▶ Prompt:
From the first line of the data below, repeat each line exactly until you reach the line with "You are a computer-use agent. The"; include that line too.
(Information)
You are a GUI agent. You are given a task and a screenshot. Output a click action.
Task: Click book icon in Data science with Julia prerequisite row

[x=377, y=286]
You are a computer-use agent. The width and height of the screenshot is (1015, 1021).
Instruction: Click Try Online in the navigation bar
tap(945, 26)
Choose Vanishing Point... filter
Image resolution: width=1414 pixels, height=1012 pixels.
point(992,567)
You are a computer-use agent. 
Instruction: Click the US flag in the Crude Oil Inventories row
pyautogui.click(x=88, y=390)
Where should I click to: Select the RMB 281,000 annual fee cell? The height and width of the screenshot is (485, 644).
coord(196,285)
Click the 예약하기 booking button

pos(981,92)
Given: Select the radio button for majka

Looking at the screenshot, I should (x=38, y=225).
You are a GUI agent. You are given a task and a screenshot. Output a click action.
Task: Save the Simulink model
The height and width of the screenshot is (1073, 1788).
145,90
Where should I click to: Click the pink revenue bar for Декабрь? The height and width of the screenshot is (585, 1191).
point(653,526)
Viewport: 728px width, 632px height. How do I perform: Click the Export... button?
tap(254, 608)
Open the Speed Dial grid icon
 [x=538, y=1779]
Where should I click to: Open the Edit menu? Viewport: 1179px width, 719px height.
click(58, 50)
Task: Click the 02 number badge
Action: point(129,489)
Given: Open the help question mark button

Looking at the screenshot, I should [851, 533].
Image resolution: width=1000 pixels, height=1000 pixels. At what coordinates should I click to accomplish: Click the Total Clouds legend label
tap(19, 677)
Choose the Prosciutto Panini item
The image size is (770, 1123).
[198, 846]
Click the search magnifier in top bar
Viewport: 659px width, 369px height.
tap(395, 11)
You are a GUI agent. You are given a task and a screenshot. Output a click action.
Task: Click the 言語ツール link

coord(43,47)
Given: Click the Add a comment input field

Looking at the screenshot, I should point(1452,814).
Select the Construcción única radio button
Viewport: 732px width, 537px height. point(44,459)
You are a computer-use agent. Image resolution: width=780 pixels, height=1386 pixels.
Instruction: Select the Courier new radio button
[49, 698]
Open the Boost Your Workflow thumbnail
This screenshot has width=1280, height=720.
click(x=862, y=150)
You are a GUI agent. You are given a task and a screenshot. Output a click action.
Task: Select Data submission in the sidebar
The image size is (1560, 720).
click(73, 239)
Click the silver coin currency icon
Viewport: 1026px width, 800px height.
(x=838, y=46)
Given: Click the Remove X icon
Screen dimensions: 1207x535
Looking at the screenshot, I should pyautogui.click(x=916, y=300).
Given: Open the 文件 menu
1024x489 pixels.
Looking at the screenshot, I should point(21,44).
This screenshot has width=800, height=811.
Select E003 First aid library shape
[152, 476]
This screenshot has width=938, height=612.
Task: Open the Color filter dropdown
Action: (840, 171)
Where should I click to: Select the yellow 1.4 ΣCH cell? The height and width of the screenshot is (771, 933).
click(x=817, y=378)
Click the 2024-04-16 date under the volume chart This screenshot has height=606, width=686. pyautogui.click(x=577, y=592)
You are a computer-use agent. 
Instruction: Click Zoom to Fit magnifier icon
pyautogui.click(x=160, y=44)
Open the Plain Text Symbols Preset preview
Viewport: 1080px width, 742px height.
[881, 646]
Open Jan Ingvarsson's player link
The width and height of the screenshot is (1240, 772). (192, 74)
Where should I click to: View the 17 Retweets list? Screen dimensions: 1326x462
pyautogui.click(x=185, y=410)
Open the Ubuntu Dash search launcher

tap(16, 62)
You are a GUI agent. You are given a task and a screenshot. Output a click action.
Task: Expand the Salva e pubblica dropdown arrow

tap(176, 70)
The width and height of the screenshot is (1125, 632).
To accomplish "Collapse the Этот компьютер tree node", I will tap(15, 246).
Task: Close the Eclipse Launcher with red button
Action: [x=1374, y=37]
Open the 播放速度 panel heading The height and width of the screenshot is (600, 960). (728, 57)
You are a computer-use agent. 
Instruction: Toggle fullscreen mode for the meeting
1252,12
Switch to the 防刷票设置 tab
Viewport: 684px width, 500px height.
(End Information)
▶ Solution:
You are a GUI agent. You are given a task and a screenshot. Output a click action.
Task: Click book icon in Data science with Julia prerequisite row

[x=377, y=286]
You are a computer-use agent. The width and height of the screenshot is (1015, 1021).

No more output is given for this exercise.